— BEGIN INPUT RECORDS —

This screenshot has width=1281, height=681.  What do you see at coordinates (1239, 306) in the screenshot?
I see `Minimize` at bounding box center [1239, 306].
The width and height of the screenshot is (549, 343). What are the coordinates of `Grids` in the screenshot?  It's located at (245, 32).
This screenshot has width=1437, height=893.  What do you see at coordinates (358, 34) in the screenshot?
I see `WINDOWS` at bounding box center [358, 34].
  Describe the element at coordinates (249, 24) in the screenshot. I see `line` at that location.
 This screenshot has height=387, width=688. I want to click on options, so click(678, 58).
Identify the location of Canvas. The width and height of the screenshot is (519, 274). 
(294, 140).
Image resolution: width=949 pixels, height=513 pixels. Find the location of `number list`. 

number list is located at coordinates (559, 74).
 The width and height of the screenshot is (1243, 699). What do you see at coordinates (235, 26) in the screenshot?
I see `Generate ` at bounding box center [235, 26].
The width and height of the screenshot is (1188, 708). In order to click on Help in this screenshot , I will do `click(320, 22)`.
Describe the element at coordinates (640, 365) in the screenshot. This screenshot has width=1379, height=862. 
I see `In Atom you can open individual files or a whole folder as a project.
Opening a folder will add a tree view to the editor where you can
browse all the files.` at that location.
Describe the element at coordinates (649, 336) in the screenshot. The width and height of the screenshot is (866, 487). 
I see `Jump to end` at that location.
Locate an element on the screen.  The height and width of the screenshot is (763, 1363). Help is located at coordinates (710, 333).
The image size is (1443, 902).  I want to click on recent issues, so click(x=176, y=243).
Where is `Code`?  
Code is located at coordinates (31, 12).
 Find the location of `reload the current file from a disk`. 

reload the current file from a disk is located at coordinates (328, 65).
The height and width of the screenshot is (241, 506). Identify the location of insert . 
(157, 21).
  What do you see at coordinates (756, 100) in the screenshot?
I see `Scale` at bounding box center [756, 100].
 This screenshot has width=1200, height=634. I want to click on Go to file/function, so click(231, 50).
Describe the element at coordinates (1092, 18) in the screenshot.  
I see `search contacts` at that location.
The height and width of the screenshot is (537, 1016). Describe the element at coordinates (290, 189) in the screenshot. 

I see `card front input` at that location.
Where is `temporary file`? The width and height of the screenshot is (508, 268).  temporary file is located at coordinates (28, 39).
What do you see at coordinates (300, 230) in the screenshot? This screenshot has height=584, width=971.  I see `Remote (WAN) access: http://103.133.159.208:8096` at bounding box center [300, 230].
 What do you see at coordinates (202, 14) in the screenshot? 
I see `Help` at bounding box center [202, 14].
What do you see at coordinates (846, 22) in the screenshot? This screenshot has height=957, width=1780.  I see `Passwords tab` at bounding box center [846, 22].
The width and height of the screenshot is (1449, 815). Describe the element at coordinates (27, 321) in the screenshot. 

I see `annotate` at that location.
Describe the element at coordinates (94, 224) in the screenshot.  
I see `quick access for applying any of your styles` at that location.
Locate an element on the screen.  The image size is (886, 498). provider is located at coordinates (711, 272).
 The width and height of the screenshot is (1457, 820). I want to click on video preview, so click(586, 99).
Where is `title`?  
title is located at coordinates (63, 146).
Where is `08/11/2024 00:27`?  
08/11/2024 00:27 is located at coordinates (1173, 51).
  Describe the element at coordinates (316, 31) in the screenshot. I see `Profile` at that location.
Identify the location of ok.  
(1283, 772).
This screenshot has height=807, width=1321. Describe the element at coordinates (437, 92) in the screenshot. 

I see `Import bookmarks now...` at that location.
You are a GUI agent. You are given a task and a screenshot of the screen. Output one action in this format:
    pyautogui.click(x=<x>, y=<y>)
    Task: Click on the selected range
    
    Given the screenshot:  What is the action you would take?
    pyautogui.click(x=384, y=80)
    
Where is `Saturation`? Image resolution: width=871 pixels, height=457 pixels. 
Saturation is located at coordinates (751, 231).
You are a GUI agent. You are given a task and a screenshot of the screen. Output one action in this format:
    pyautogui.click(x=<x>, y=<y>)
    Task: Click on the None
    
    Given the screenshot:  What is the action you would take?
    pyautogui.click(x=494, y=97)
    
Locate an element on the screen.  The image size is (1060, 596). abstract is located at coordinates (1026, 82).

— END INPUT RECORDS —

* _WORK TO DO_
Express as a numbered list the lines starting with the line that contains "What do you see at coordinates (202, 14)" and going on through the line that contains "The width and height of the screenshot is (1457, 820).", omitting any blank lines.

* _ANSWER TO THE EXERCISE_
1.  What do you see at coordinates (202, 14) in the screenshot? 
2. I see `Help` at bounding box center [202, 14].
3. What do you see at coordinates (846, 22) in the screenshot? This screenshot has height=957, width=1780.  I see `Passwords tab` at bounding box center [846, 22].
4. The width and height of the screenshot is (1449, 815). Describe the element at coordinates (27, 321) in the screenshot. 
5. I see `annotate` at that location.
6. Describe the element at coordinates (94, 224) in the screenshot.  
7. I see `quick access for applying any of your styles` at that location.
8. Locate an element on the screen.  The image size is (886, 498). provider is located at coordinates (711, 272).
9.  The width and height of the screenshot is (1457, 820). I want to click on video preview, so click(586, 99).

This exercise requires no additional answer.